The records
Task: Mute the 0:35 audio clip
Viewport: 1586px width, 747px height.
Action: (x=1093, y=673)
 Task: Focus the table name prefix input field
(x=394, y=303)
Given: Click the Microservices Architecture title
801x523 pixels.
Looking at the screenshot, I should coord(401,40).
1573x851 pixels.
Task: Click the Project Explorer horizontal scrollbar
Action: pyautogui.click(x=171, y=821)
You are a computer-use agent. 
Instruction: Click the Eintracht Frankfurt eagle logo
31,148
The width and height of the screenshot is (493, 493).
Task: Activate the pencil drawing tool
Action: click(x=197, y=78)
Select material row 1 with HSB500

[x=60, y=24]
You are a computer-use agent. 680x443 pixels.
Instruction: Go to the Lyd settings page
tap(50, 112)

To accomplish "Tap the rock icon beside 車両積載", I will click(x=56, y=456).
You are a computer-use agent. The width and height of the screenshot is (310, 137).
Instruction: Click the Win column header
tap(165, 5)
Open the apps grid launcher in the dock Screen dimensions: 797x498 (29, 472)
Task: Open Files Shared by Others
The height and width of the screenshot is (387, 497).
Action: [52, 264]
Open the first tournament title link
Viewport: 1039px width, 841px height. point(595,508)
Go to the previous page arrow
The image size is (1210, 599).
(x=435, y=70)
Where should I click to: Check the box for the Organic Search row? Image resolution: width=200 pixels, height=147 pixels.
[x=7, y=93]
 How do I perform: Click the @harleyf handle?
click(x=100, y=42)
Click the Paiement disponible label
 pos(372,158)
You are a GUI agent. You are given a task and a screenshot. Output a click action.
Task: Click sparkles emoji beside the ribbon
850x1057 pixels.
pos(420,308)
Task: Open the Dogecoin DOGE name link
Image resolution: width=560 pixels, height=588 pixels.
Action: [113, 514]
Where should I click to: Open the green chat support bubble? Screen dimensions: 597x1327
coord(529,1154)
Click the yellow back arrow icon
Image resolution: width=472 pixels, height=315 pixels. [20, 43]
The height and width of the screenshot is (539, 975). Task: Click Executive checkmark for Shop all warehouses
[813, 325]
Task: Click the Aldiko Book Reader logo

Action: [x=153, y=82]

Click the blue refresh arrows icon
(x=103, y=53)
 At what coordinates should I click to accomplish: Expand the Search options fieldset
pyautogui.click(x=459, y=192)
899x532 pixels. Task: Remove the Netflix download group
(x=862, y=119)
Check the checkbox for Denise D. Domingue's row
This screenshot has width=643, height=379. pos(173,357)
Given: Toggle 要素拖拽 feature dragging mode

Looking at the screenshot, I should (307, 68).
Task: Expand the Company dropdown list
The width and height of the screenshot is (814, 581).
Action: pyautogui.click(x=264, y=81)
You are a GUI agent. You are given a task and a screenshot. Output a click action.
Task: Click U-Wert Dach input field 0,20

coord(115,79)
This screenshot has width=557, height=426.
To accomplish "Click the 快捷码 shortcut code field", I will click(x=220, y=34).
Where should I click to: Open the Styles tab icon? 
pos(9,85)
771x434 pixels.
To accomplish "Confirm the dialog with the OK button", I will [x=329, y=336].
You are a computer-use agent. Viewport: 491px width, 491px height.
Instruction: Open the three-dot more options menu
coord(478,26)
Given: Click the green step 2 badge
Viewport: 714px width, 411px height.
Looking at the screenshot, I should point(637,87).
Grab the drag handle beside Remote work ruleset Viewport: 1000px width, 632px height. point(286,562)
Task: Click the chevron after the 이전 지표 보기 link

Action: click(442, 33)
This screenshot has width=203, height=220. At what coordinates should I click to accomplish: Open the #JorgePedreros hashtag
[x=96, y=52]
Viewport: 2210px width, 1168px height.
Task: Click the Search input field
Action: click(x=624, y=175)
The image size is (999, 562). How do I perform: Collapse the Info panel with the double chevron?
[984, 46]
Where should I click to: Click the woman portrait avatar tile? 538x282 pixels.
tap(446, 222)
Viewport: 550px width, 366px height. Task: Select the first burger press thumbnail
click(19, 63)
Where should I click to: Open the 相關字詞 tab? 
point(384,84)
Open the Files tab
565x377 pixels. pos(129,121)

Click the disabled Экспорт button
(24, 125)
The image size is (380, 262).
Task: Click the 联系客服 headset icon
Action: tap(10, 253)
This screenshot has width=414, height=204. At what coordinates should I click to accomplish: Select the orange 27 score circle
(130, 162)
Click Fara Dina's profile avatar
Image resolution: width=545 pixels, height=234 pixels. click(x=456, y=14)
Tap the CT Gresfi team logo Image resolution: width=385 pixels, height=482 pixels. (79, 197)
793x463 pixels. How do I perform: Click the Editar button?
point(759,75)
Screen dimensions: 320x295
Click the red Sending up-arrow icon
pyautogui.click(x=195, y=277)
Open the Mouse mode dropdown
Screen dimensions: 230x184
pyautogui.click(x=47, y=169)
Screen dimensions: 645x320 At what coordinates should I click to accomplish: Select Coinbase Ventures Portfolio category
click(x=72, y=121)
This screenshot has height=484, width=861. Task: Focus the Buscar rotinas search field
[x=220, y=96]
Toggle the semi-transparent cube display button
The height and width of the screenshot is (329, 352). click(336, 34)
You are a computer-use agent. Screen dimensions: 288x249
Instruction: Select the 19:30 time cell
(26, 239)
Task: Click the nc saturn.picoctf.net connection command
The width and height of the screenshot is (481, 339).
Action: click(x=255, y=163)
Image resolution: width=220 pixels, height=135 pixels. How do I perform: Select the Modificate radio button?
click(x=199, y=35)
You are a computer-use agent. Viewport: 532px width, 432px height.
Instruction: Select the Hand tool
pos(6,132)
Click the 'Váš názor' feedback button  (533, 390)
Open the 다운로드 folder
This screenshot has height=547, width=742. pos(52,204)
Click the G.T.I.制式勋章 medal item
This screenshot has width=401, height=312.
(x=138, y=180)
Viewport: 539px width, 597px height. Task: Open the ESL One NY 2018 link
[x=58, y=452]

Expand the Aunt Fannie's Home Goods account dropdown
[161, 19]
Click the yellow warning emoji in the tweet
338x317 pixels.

Exercise directions
Would you show every line in the data above that contains the string "emoji"?

Response to this task
Task: Click sparkles emoji beside the ribbon
Click the yellow warning emoji in the tweet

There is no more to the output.